Gaming & Esports Data Audit — Council Ruling

Date: 2026-04-01 Process: Full 5-phase council (Advisory → Anonymization → Peer Review → Chairman Synthesis → Boss Ruling) Advisors: Opus, Sonnet, Gemini 3.1 Pro, Grok 4.20 Reasoning, gpt-oss-120b Winner: Opus (tied with Gemini at 1 genuine vote each; Sonnet endorsement of Opus breaks tie — deepest analysis at 38K chars) Status: PENDING BOSS RULING on open questions


COUNCIL SUMMARY

Where Advisors Agreed

  1. Map veto history is #1 missing data — feeds Map Veto MC but currently lacks structured training data
  2. Player stats need normalization — raw HLTV/VLR/OE data must map to unified schema per game
  3. Patch version tracking with meta scores is critical — PSS model needs structured patch DB
  4. Roster change history with dates and RCIS — currently no structured timeline
  5. LAN vs online split must be tracked per team — OLAF needs structured data source
  6. Cross-game Elo normalization is low-value — markets don't cross, player pools barely overlap
  7. FIFA and CoD should be deferred — limited data, thin markets, scanner-only approach
  8. CS2 and LoL have best data quality — HLTV and Oracle's Elixir are comprehensive
  9. Scrim intelligence needs confidence scoring — unreliable by nature, must weight by source
  10. Non-competitive markets (Game Awards, Steam) need completely different approach — no sharp book anchor

Where Advisors Disagreed

  1. Schema complexity: gpt-oss proposed enterprise star schema (Dim/Fact tables). Opus proposed lean, game-specific extensions. Council verdict: Lean schema with game-specific JSON columns where needed.
  2. Data acquisition philosophy: Gemini pushed for commercial feeds (GRID, Bayes). Others relied on public scraping. Council verdict: Start with public scraping, evaluate commercial feeds if latency proves to be a bottleneck.
  3. Demo/replay parsing: Gemini proposed automated demo parsing as primary data moat. Others didn't prioritize. Council verdict: Investigate as Phase 2 — high potential but significant engineering overhead.
  4. Scrim intelligence: Varying confidence in scrim data value. Council verdict: Track but with composite confidence score (reliability × recency × corroboration); ignore below 0.3 threshold.

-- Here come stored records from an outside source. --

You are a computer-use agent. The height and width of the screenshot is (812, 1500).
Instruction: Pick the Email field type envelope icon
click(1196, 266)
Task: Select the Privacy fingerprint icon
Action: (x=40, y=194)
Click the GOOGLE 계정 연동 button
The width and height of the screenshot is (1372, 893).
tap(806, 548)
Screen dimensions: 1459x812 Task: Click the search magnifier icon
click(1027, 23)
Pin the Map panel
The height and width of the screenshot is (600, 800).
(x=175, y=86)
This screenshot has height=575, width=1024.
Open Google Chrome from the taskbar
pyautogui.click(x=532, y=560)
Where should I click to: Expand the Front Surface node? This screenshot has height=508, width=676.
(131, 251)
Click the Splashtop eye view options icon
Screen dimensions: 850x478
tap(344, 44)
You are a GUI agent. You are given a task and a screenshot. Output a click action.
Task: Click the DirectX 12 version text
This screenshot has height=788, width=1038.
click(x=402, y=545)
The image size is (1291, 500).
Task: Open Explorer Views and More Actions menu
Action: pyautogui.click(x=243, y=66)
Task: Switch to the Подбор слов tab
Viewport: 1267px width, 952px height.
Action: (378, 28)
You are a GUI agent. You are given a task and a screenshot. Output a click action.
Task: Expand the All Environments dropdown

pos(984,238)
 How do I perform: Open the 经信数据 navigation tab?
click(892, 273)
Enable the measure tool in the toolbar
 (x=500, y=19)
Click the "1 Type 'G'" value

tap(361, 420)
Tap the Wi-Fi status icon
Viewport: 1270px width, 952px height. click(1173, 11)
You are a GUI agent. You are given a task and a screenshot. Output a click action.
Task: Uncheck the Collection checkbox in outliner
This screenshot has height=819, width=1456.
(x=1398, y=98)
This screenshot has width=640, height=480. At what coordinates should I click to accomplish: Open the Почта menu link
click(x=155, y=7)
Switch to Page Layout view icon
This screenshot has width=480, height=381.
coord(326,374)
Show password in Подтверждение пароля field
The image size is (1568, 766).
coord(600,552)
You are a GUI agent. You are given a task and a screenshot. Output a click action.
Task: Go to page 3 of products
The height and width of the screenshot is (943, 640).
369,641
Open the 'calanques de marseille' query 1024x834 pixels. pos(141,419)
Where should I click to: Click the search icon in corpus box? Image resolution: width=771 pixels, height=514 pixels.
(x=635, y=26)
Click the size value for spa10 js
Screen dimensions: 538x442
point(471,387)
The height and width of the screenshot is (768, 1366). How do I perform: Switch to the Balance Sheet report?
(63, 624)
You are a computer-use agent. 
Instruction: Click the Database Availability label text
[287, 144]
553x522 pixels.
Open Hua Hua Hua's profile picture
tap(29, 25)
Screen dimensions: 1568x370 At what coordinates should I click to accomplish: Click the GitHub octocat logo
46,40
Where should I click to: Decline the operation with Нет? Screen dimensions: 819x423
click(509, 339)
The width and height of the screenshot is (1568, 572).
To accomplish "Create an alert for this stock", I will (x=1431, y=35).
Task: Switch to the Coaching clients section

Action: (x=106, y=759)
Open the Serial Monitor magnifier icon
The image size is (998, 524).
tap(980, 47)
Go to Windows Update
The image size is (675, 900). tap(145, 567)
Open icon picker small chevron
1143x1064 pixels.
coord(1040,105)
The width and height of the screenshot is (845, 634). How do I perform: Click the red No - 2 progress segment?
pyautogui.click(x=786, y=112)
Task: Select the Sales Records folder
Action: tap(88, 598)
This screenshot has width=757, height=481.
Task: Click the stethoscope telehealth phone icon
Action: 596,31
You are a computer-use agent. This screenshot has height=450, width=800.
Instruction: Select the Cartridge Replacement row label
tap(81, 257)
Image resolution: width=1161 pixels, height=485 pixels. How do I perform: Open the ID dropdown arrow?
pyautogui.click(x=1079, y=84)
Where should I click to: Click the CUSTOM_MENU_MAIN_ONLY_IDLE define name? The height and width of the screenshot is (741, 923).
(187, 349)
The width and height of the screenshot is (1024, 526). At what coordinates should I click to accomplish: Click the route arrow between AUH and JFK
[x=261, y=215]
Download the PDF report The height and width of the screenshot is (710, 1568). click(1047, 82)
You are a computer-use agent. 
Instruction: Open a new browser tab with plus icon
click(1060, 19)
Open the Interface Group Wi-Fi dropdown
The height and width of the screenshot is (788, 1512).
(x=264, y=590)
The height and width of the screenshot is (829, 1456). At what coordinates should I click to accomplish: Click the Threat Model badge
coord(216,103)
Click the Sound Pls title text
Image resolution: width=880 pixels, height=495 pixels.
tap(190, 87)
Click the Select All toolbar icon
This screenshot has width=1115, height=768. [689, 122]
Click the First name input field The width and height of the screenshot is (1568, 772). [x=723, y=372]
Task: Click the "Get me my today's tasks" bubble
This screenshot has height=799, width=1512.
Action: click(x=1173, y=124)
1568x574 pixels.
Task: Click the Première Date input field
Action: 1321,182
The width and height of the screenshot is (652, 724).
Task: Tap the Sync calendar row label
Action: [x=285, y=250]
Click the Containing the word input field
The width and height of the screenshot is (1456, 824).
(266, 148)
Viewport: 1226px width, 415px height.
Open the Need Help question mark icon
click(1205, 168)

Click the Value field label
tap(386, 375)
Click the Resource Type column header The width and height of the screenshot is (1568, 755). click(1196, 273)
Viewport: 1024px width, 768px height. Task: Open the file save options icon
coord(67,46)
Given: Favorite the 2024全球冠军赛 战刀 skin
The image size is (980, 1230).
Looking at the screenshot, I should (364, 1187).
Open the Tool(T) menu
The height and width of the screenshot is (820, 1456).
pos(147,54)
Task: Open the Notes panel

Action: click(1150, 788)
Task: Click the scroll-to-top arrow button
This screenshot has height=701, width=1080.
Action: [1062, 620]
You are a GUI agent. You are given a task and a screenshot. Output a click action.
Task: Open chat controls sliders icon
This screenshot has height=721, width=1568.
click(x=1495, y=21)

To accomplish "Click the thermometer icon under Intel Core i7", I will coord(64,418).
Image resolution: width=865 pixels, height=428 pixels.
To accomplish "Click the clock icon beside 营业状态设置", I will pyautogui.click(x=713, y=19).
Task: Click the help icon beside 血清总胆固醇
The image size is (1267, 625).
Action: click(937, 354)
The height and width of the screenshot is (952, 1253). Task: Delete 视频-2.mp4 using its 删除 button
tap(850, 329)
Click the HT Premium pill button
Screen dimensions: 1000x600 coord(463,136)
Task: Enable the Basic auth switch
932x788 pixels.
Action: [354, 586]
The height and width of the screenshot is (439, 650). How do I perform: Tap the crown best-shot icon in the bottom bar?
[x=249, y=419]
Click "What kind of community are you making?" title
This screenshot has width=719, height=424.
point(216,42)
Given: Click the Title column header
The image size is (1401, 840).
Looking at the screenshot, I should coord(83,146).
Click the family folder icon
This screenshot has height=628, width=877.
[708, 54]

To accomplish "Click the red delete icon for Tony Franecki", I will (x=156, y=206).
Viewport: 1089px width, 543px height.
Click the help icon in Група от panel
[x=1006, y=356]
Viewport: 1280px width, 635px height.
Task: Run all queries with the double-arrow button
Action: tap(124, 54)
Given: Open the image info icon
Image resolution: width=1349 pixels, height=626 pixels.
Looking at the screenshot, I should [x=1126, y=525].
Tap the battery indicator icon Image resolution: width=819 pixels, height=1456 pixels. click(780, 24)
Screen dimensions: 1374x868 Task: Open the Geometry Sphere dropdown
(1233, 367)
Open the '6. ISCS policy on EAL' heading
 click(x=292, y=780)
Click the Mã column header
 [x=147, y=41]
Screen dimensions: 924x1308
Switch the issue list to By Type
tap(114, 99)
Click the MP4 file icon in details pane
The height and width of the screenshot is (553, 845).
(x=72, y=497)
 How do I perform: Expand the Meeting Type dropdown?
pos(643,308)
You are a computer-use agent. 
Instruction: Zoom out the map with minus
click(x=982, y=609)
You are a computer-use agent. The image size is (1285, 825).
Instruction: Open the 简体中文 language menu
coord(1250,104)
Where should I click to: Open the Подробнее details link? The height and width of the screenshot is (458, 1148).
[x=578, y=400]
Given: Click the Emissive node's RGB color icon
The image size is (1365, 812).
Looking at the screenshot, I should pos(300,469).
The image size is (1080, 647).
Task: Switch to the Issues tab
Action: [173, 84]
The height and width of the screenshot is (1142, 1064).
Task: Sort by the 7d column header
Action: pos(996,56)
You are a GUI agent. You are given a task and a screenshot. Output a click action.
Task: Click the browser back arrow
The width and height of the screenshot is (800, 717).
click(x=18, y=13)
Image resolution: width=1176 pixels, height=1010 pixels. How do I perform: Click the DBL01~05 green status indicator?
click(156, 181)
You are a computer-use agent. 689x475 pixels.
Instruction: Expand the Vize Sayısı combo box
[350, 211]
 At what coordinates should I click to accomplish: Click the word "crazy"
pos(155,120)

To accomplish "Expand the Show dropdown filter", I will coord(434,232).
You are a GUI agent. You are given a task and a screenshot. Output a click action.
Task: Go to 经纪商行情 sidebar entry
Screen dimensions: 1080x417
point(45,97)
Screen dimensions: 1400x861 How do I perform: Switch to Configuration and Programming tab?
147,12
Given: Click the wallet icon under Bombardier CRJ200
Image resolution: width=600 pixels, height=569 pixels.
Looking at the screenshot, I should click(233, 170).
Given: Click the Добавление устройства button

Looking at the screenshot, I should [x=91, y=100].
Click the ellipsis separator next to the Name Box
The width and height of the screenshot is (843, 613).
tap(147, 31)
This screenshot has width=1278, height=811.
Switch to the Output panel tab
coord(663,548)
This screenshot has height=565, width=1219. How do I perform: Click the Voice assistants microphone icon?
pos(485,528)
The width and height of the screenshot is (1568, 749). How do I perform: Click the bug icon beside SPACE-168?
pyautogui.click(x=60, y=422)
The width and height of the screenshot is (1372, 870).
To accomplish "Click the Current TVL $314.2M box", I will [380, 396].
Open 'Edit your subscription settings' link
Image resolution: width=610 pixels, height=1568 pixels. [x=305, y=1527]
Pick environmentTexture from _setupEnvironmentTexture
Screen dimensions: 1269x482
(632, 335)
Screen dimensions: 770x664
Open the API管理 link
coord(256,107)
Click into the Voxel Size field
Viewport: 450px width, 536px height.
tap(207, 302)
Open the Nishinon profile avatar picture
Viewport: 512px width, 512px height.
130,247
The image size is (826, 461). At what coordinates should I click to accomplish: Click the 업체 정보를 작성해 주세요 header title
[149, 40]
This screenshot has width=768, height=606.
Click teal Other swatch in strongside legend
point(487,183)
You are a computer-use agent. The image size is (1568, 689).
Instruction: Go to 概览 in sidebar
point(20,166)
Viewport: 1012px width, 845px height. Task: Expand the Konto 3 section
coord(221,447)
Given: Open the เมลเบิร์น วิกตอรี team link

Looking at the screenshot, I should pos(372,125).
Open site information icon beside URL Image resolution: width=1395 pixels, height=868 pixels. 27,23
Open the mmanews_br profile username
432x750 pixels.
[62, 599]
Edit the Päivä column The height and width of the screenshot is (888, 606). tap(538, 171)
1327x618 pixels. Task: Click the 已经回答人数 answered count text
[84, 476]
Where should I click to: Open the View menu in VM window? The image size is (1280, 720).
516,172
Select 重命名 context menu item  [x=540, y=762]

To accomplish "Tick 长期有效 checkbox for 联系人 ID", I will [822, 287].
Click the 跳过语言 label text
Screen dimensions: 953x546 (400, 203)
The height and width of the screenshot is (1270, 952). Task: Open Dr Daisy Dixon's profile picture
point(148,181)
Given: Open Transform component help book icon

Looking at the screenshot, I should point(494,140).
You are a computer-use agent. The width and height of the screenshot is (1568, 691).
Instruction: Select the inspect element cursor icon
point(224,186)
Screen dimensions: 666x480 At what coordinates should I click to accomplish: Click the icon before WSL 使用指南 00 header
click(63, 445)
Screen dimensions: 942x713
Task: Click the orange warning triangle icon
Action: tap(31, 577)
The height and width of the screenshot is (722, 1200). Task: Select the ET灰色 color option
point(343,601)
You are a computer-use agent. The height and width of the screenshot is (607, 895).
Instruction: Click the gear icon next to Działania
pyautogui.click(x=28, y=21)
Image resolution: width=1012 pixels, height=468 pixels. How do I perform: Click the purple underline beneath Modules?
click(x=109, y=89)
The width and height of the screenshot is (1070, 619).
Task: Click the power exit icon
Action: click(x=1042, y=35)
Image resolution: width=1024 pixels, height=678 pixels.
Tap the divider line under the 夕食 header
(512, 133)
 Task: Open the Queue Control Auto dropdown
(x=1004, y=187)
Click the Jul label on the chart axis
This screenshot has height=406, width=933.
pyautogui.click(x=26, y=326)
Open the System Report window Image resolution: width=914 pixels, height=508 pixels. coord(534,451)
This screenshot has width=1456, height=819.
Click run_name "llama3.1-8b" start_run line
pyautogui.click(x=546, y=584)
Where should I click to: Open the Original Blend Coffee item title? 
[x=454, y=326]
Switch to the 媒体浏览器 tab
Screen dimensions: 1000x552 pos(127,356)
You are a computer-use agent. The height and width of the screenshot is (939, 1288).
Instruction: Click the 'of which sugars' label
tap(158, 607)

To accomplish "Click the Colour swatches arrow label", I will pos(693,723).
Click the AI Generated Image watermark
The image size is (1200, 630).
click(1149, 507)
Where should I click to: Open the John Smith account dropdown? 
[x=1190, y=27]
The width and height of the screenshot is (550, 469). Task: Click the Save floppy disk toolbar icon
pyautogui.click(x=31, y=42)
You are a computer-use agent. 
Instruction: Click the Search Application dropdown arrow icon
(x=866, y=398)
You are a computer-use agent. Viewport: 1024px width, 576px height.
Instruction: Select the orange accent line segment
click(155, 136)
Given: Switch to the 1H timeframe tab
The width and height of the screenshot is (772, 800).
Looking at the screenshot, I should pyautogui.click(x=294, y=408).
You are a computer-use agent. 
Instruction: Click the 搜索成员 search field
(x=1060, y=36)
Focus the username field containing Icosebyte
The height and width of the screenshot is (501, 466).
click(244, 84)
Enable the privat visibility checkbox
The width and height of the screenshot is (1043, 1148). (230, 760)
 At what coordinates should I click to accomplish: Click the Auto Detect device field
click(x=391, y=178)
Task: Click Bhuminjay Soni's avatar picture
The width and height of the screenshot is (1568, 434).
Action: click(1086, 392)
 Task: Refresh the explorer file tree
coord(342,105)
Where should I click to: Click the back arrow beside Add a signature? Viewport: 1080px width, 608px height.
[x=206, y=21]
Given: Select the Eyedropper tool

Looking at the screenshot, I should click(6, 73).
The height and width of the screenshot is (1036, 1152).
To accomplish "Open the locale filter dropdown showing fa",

Strongest Arguments (from peer review)

Opus wins with the most operationally actionable analysis:

Biggest Blind Spot

Pipeline fragility on patch days — When publishers update games, data telemetry, replay file structures, and APIs often break. Patch Day 1 is when market inefficiencies peak AND when data pipelines are most likely to be down. No advisor addressed failover strategies or "skeleton models" for the 48-hour period when primary data sources break after a patch.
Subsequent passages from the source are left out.